Hakan Dedeoğlu yazdı: Siyaset, Sorunlar ve Gelecek

23 Mayıs 2013“Siyaset, insanların, kendilerini en çok ilgilendiren konular hakkında düşünmelerini engelleme sanatıdır” diye bir söz vardır, toplumların geldiği noktayı çok iyi özetleyen bir söz.

Dünyada, Türkiye’de ve bölgemizde o kadar gerçek sorun varken bizler suni gündemlerin güdümünde hayatlarımızı devam ettirmekteyiz. Suni gündemler bizleri öylesine meşgul ediyor ki sorunlarımızın gerçek sebeplerini göremediğimiz gibi çözümlerin ancak taşın altına elimizi koymamıza bağlı olduğunu da görememekteyiz. Bazılarımız bu durumu fark etse de bu kez oy vermenin çözüm için yeterli bir adım olduğunu düşünmekte.

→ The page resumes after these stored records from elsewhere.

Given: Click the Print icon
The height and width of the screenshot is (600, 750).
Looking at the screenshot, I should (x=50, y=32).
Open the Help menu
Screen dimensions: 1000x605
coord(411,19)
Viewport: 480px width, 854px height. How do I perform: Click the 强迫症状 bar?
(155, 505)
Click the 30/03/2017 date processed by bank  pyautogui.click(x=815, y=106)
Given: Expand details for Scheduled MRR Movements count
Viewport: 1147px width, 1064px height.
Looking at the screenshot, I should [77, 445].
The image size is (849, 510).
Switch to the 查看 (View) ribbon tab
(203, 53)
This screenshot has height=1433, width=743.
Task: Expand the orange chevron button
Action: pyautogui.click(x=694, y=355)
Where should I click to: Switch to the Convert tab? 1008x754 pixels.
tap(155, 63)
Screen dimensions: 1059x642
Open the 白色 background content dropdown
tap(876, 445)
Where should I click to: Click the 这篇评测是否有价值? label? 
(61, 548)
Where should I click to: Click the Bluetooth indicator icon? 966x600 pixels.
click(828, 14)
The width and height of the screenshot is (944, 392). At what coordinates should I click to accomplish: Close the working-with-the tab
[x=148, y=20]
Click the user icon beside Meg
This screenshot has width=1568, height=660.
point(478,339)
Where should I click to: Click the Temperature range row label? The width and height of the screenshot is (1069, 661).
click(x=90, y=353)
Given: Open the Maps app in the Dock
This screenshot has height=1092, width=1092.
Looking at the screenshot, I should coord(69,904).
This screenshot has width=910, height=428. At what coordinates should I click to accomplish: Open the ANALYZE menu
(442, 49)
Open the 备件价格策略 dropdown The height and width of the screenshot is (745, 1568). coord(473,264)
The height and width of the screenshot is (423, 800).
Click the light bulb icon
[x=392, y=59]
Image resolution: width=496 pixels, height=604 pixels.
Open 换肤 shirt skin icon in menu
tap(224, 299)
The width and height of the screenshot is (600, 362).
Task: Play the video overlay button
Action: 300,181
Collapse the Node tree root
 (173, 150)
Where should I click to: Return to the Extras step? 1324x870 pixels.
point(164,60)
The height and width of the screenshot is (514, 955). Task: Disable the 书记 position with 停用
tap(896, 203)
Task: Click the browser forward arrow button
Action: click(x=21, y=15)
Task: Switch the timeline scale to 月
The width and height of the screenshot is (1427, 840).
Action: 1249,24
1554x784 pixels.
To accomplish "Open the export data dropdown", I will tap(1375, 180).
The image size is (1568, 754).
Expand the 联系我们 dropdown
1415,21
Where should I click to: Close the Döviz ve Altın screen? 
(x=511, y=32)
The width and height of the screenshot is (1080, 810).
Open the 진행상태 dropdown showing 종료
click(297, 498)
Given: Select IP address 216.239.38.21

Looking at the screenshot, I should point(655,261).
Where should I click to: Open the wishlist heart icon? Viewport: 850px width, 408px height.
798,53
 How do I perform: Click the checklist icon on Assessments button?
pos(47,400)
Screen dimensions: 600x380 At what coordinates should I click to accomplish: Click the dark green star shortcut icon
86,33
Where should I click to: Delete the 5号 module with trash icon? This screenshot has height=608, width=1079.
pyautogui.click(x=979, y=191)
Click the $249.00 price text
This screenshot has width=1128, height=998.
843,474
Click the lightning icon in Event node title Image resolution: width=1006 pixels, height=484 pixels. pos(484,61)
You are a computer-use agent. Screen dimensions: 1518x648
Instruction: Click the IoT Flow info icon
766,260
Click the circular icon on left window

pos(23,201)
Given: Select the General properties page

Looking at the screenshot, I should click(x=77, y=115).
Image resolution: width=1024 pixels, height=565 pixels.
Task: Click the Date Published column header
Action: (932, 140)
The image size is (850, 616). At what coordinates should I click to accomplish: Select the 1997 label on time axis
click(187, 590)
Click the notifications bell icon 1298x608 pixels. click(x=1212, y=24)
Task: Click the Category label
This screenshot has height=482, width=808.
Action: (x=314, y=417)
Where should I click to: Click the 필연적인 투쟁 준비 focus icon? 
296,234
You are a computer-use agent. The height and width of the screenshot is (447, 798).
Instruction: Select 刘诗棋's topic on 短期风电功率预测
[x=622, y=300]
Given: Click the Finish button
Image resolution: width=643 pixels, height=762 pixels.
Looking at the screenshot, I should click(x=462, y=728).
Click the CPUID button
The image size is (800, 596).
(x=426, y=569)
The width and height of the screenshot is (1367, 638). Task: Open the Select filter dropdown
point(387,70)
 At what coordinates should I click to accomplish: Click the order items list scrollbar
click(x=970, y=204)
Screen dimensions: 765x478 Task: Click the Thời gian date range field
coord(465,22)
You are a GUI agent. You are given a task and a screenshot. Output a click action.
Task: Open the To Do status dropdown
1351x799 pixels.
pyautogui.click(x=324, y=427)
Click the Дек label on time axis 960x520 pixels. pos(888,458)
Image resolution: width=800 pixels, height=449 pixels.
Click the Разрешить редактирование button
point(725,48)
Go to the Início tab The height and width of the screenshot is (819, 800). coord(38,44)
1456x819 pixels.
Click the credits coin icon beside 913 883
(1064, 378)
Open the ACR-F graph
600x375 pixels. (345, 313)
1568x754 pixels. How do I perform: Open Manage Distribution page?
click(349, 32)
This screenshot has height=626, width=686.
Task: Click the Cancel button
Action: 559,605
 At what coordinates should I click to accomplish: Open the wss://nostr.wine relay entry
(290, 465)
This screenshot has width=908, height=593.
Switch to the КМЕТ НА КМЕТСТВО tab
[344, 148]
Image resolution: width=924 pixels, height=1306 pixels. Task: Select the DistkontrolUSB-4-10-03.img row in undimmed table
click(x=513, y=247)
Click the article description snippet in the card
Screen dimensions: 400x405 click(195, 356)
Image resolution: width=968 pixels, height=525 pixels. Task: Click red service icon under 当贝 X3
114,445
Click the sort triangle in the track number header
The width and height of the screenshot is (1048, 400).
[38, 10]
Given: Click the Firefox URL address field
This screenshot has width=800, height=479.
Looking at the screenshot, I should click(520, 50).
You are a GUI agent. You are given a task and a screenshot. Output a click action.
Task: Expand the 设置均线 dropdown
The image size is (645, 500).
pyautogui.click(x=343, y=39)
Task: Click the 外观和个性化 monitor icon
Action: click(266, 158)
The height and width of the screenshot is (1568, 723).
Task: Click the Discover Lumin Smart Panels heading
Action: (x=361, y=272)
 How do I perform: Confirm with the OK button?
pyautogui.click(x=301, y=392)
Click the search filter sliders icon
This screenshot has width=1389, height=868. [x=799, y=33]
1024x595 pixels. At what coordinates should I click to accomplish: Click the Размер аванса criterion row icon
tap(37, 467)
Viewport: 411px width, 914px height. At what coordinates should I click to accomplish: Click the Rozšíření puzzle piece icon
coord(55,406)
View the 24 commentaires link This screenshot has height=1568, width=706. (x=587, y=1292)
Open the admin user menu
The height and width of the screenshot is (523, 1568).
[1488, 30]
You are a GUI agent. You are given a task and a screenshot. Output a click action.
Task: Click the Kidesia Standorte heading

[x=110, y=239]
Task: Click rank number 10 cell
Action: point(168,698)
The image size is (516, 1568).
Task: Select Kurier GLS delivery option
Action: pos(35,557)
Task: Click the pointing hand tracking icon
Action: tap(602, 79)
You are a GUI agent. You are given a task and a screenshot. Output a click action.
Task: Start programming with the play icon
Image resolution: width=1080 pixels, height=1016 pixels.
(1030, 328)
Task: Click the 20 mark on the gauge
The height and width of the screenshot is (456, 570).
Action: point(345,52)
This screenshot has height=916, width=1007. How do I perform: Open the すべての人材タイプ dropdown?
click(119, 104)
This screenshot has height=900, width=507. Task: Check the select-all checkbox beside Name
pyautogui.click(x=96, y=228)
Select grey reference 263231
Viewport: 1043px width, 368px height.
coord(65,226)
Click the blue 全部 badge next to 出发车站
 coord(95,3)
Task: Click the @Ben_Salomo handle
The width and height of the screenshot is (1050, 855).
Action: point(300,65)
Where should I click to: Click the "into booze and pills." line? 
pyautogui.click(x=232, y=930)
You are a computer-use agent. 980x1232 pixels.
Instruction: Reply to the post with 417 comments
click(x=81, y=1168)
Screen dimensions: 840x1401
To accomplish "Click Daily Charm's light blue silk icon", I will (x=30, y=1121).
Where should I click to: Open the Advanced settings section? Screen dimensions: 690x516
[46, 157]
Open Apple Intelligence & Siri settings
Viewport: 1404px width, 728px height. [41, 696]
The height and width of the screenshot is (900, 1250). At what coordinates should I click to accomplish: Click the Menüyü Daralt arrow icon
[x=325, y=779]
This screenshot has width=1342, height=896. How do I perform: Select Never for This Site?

Siyasetimizin sıkışmışlığı, demokrasinin temel çelişkisi vb. ifadelerle anlatabileceğimiz bu sorun geleceğimizi karartmaktadır.

Bölgemizde taş ocaklarının yarattığı inanılmaz kirlilik, İğneada’da santral inşa süreci ve orman kesimleri gibi birçok sorunla karşı karşıyayız. Açıktır ki bu sorunların, hem bugünü hem de geleceği gözeterek çözümlenebilmesi, sadece seçimlerde oy kullanmak ile mümkün değildir. Bunun mümkün olmadığı bugüne kadar edindiğimiz tecrübelerle sabittir. Sorunların çözümünde bilgili ve yetkin birilerine güvenmek isteyen insanımız her defasında aldatılmıştır. Bunun önüne geçilebilmesi, ancak, duyarlı insanların öne çıkmalarıyla, çıkmalarına müsade edilmesiyle mümkün olabilir.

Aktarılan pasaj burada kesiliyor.